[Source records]
══════

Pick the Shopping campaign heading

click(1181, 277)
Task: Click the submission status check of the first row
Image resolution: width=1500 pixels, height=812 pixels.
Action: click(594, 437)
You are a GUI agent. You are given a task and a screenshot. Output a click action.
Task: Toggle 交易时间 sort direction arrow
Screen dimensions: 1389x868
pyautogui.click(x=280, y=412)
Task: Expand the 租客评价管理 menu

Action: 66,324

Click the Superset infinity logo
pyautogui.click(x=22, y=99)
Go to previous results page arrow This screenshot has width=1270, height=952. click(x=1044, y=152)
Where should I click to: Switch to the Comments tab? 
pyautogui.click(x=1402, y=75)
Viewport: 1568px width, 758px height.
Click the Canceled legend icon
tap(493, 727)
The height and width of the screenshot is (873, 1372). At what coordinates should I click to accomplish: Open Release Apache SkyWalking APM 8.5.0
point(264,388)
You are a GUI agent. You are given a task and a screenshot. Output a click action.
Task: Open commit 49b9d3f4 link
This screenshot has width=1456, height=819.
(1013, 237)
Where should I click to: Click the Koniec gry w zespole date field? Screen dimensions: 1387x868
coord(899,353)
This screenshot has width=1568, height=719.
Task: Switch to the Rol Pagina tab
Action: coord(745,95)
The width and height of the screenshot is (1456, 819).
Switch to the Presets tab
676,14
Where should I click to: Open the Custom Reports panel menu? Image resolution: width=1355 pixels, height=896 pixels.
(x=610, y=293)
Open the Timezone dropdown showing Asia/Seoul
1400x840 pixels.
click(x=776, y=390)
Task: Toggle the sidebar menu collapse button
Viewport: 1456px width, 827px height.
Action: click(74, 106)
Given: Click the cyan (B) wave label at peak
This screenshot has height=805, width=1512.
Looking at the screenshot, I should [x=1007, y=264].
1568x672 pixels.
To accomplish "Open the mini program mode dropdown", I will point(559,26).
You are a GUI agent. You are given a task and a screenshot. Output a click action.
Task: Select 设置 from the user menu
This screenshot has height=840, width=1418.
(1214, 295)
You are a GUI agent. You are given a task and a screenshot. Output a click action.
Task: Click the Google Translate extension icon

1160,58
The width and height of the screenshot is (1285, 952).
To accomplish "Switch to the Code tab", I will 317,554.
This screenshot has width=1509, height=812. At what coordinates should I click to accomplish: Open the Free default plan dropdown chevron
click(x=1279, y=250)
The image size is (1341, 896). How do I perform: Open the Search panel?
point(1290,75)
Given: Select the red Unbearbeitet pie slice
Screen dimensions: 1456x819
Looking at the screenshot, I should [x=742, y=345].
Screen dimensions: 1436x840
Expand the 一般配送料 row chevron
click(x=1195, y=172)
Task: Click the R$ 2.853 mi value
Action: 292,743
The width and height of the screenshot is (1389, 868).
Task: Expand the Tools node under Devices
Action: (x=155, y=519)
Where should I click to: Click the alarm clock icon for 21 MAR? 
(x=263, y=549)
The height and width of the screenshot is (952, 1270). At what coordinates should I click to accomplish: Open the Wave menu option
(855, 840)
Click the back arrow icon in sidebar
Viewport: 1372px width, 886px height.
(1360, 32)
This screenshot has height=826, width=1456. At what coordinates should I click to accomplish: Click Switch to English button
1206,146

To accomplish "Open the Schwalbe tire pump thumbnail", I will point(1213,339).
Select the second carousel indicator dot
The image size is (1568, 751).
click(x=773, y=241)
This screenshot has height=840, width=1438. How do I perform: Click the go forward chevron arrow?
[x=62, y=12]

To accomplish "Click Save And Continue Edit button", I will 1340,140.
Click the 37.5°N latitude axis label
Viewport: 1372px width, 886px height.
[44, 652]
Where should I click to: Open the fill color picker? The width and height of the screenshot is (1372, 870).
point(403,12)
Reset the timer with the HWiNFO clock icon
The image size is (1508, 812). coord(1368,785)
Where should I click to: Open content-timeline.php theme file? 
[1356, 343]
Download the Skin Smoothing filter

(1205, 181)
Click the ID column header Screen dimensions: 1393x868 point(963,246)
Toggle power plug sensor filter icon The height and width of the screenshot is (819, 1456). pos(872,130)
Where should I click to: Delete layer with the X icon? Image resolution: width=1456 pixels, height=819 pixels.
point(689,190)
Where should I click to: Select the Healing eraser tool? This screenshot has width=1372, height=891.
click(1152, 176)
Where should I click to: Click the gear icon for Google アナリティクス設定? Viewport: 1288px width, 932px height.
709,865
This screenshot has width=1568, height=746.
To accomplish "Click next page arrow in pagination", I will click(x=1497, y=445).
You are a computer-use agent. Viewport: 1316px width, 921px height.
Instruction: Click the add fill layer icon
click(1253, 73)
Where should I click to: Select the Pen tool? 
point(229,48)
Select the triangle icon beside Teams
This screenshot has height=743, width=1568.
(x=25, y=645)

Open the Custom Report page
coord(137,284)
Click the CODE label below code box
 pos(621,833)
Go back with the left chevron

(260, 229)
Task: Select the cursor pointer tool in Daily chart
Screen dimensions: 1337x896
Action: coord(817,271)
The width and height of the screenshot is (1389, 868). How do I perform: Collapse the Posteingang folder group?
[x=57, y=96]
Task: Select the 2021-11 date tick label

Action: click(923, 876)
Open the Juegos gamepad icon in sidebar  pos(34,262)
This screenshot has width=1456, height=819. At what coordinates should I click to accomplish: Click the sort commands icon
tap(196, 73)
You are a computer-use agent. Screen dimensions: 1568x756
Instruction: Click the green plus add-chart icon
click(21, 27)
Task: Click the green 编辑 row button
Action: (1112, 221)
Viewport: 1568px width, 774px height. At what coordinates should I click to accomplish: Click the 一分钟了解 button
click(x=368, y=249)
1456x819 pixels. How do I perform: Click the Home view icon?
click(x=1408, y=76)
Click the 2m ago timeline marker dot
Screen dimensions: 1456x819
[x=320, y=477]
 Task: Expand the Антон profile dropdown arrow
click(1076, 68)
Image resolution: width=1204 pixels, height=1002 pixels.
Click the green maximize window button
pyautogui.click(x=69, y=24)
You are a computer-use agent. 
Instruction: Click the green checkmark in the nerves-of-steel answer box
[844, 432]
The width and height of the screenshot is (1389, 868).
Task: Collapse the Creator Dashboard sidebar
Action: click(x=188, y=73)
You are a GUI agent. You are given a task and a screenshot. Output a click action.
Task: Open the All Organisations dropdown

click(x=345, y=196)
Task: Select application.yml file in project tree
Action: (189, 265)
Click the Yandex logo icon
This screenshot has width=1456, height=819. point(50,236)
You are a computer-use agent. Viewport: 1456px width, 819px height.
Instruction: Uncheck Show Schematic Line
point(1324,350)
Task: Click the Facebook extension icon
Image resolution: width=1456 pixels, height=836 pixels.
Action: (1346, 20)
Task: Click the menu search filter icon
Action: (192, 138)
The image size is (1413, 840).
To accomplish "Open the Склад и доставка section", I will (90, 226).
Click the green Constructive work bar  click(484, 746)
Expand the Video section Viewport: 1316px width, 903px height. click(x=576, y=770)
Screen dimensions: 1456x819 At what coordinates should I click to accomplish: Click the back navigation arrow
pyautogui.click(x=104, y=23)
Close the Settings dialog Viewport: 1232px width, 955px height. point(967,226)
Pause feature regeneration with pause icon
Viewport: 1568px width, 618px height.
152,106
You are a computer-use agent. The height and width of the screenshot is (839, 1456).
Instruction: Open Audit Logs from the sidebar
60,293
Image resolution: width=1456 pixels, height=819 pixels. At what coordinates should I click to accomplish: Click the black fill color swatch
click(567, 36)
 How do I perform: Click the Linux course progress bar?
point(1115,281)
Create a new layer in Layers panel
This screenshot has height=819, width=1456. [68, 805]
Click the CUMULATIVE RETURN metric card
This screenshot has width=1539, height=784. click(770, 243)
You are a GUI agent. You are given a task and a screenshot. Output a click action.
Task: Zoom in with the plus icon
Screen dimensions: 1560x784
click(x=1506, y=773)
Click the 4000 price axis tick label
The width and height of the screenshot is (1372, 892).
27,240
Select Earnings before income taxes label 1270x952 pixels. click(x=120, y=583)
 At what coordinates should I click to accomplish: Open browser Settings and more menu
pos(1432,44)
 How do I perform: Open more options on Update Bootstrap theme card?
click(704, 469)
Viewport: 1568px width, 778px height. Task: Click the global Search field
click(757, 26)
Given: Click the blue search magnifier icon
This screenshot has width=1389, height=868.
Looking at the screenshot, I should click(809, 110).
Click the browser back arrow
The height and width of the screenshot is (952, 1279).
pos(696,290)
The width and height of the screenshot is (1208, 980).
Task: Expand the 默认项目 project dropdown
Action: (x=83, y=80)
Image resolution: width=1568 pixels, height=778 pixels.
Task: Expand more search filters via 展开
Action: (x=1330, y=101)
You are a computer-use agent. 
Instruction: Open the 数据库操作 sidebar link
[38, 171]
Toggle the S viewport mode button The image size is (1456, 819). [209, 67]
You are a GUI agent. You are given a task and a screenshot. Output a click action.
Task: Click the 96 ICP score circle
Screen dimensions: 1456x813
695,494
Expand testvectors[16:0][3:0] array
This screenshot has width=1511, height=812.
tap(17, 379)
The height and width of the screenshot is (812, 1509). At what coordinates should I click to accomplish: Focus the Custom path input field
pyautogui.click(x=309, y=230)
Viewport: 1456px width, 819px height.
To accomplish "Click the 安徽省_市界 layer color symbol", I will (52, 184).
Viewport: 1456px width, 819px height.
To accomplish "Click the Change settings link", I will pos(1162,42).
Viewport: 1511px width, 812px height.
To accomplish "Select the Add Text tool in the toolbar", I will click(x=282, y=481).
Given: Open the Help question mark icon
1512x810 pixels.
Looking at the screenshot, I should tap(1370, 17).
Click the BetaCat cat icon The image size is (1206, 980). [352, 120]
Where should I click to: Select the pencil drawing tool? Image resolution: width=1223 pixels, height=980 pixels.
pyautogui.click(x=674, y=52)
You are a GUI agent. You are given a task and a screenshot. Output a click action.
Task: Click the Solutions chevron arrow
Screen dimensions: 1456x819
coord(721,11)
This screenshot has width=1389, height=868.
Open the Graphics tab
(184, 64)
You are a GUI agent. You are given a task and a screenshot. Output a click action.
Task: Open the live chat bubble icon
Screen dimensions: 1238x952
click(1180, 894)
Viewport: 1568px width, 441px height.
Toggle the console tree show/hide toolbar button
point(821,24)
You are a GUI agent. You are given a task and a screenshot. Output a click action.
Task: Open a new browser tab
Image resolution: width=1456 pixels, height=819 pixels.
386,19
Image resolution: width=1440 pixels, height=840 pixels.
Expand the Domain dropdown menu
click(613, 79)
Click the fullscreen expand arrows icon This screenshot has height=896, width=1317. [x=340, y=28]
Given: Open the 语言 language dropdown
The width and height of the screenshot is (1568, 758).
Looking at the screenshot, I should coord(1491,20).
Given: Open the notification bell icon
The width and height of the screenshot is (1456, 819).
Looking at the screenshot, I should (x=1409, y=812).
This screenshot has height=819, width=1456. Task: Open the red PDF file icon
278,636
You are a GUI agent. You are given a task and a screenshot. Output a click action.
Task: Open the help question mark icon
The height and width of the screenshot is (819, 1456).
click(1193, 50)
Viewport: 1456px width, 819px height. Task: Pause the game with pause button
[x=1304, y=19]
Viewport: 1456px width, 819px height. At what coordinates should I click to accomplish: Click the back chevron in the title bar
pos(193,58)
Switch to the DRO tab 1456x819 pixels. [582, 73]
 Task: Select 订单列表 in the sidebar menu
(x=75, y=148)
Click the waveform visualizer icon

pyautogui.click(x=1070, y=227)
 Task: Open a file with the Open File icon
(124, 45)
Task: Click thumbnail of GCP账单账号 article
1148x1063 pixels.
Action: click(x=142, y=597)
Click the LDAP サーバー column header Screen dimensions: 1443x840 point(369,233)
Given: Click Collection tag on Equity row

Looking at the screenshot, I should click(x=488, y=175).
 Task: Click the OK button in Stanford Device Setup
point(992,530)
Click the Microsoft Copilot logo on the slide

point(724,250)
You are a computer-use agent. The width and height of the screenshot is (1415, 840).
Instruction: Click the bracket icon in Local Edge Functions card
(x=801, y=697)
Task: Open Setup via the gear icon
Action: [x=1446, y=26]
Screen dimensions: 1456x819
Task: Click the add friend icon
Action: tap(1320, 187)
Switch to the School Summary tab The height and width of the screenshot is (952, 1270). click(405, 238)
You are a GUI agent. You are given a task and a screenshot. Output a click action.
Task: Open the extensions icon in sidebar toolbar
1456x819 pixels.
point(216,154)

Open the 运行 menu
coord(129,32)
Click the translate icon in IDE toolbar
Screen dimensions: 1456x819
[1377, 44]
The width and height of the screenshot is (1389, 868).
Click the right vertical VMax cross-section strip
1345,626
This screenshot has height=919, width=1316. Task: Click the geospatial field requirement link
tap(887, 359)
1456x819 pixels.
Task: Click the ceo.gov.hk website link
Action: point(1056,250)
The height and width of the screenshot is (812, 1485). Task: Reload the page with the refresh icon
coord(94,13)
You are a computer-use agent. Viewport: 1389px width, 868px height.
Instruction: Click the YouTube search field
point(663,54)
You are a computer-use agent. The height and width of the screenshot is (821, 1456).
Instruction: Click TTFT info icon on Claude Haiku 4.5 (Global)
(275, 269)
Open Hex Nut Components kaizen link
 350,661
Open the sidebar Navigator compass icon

══════

* [Exercise] Look at the records above. Copy every line where the string "header" occurs.

* [Output below]
Click the ID column header Screen dimensions: 1393x868 point(963,246)
Click the LDAP サーバー column header Screen dimensions: 1443x840 point(369,233)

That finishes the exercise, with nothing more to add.